What you should do →
Gather every line below where "size" appears.

.....

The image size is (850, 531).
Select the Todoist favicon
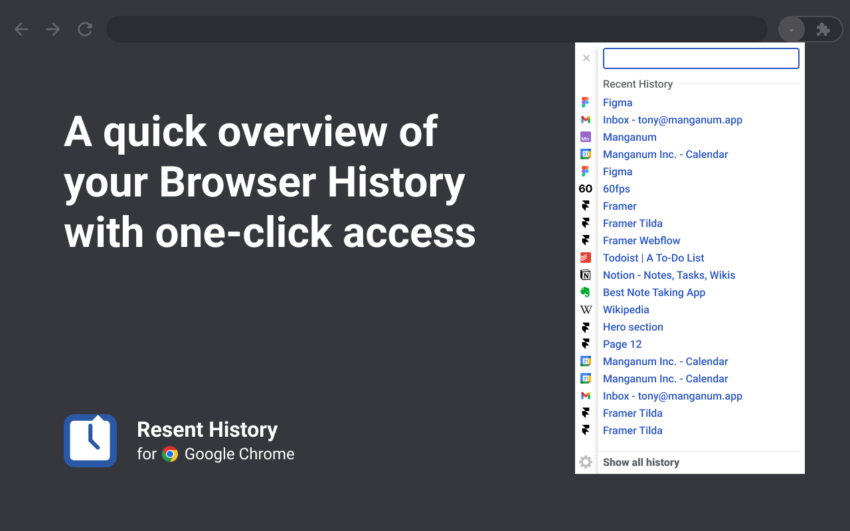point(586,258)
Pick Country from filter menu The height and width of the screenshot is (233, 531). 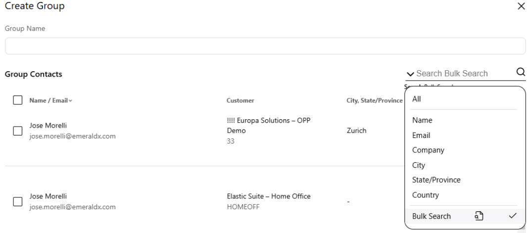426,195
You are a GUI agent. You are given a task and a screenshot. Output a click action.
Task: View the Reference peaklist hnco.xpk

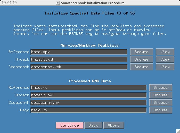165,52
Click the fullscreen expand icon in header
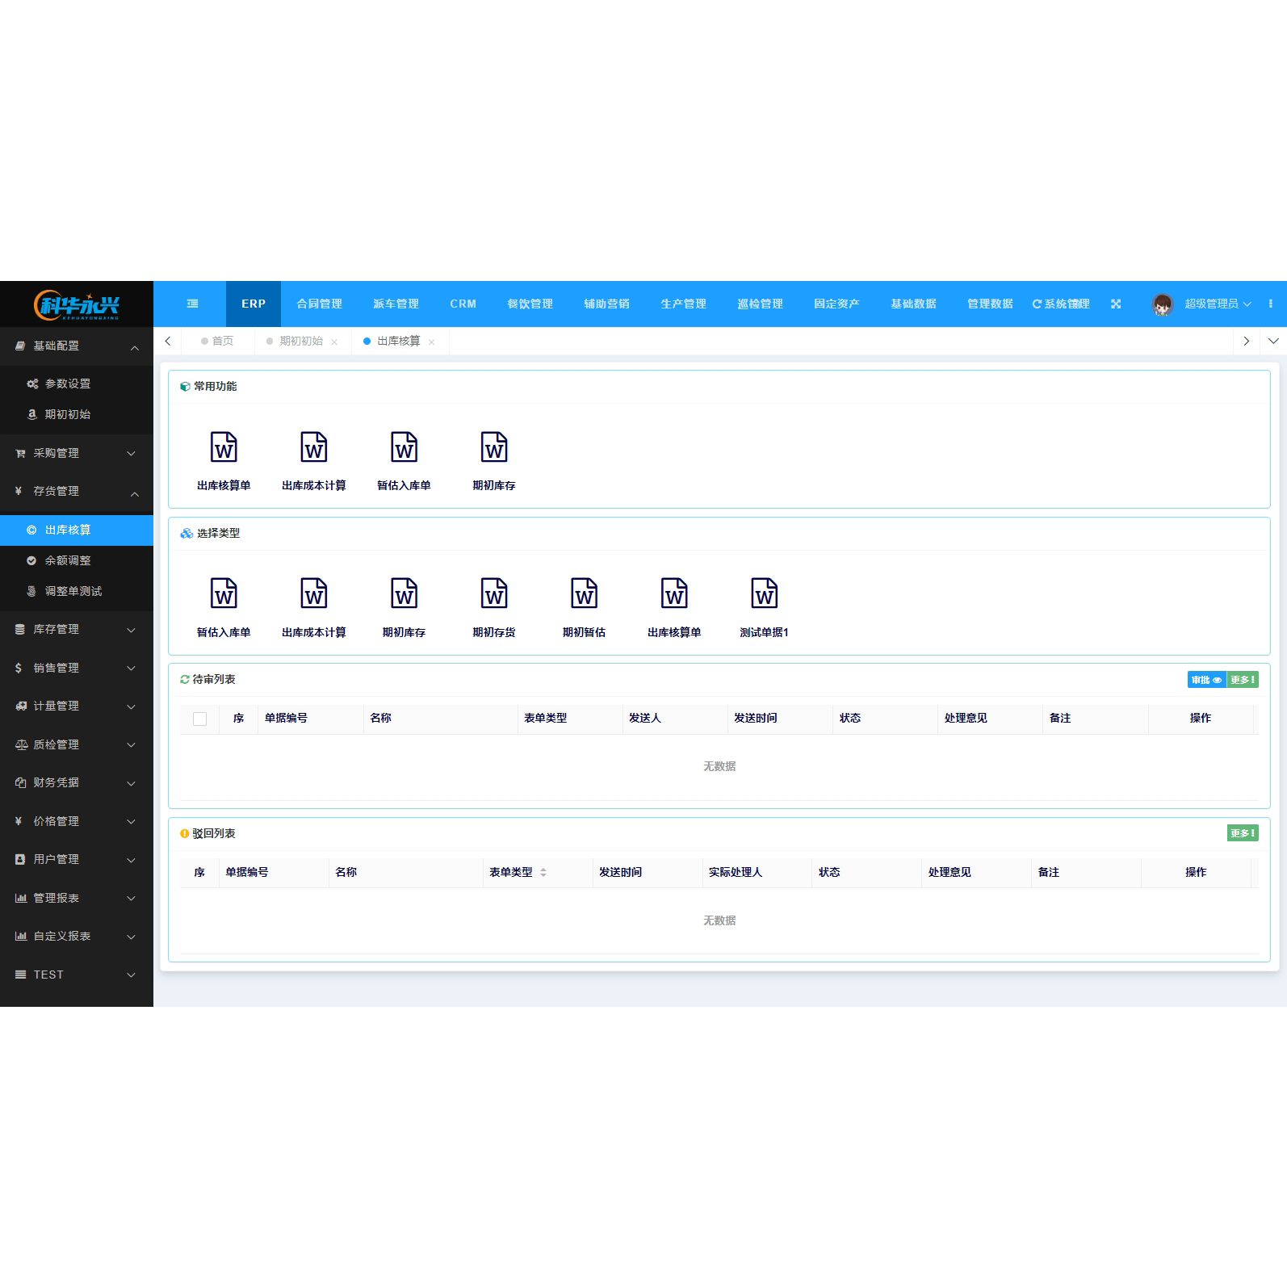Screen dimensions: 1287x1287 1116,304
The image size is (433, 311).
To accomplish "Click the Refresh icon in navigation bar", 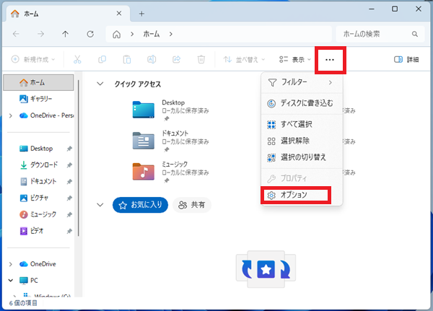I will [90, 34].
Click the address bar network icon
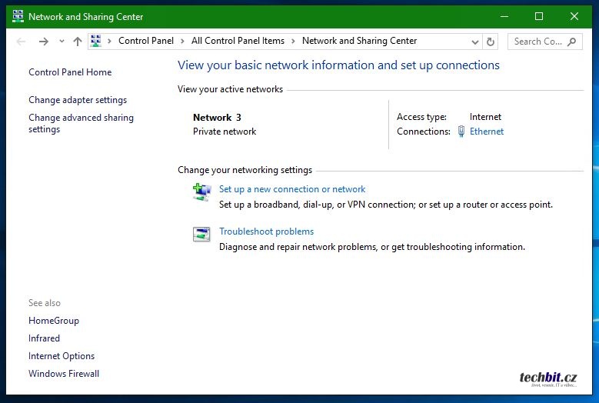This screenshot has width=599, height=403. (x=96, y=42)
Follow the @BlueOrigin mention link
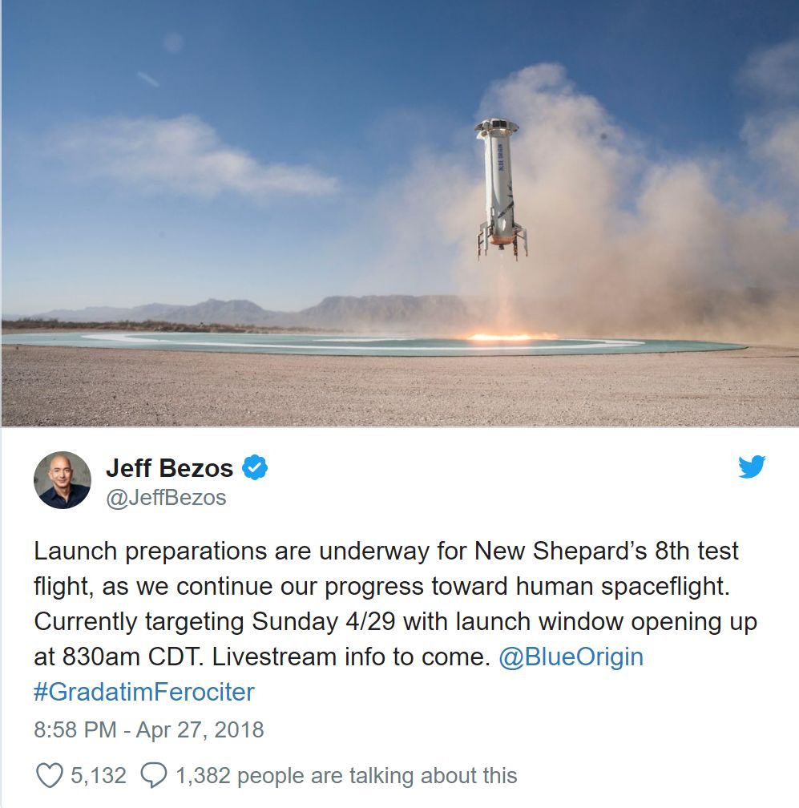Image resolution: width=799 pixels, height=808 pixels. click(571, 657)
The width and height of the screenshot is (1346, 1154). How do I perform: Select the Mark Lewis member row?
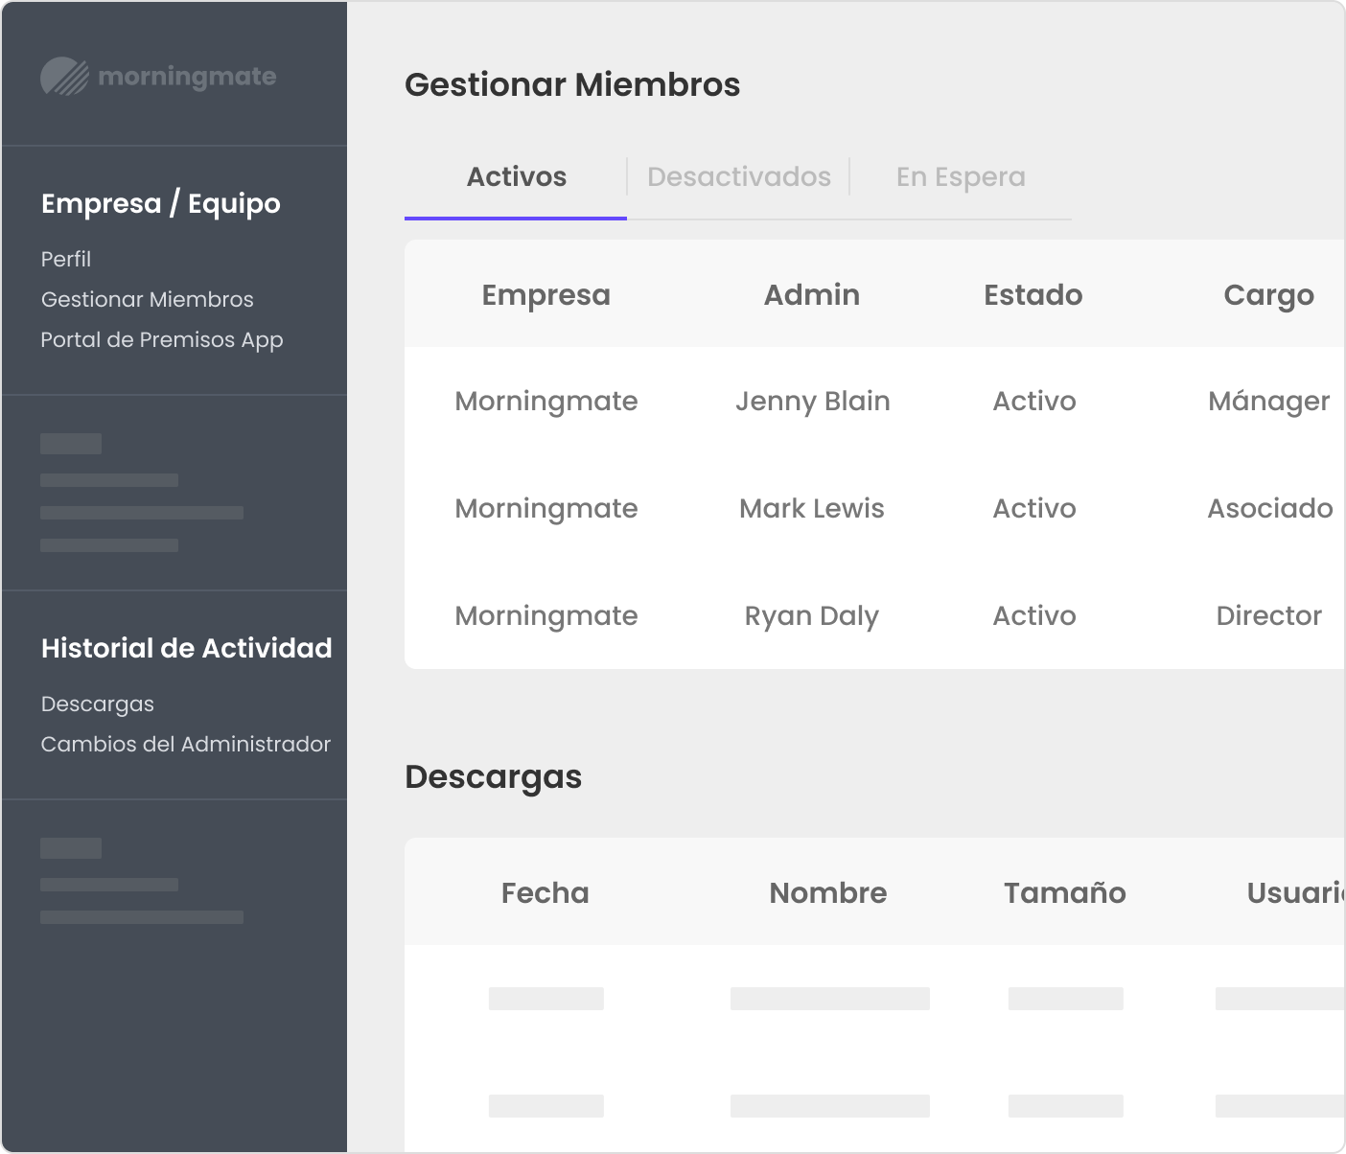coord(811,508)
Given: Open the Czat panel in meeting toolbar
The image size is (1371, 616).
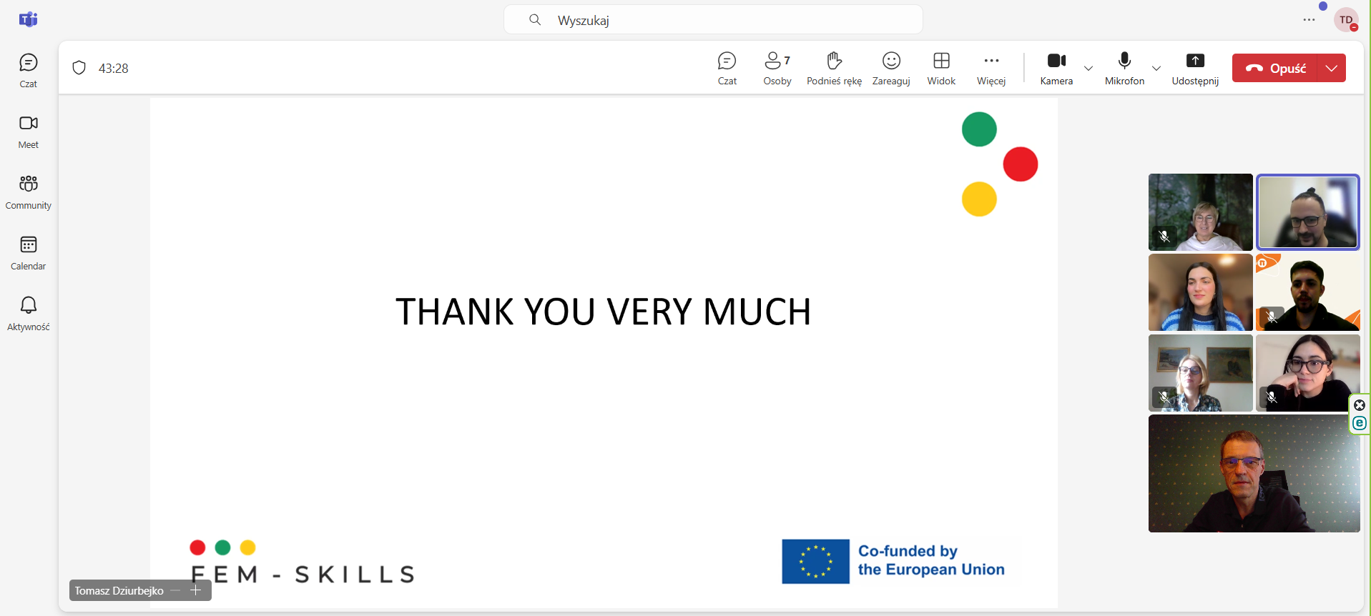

.....

Exercise result →
The image size is (850, 531).
The image size is (433, 311).
The image size is (1371, 616).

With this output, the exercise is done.